Okay, let’s look at the effect.

Effect

In fact, we can further expand this. For example, for languages like Go, which have fixed characteristics for HTTPS connections, we can also use relatively simple methods to trace the source of packets on the machine (you can refer to this article by Wu Zhe, Why do I always get 503 Service Unavailable when accessing a website with Go?).

I also did a test; you can refer to the code: https://github.com/Zheaoli/linux-traceing-script/blob/main/ebpf/go-https-tracing.py.

Conclusion#

In fact, whether it is eBPF or SystemTap, these dynamic tracing technologies can make the Linux Kernel more programmable. Compared to traditional methods like recompiling the kernel, they are more convenient and faster. The emergence of frameworks like BCC/BPFTrace, which further encapsulate these technologies, has further reduced the difficulty of observing the kernel.

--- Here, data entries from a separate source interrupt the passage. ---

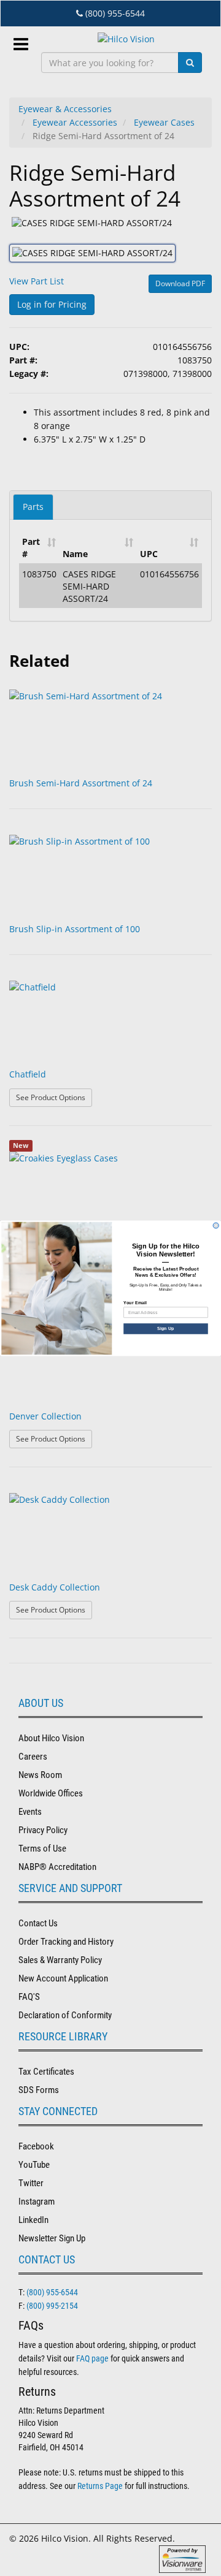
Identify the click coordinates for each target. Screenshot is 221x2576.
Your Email (135, 1302)
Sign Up (165, 1328)
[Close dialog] (216, 1225)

Many times, we can choose a bypass method to achieve our needs more quickly. However, it is important to note that the introduction of dynamic tracing technology inevitably increases the instability of the kernel and may affect performance to some extent. Therefore, we need to make trade-offs based on specific scenarios.

Well, this article is about to wrap up. I hope to produce a series of articles on eBPF from beginner to advanced when I have time (flag++).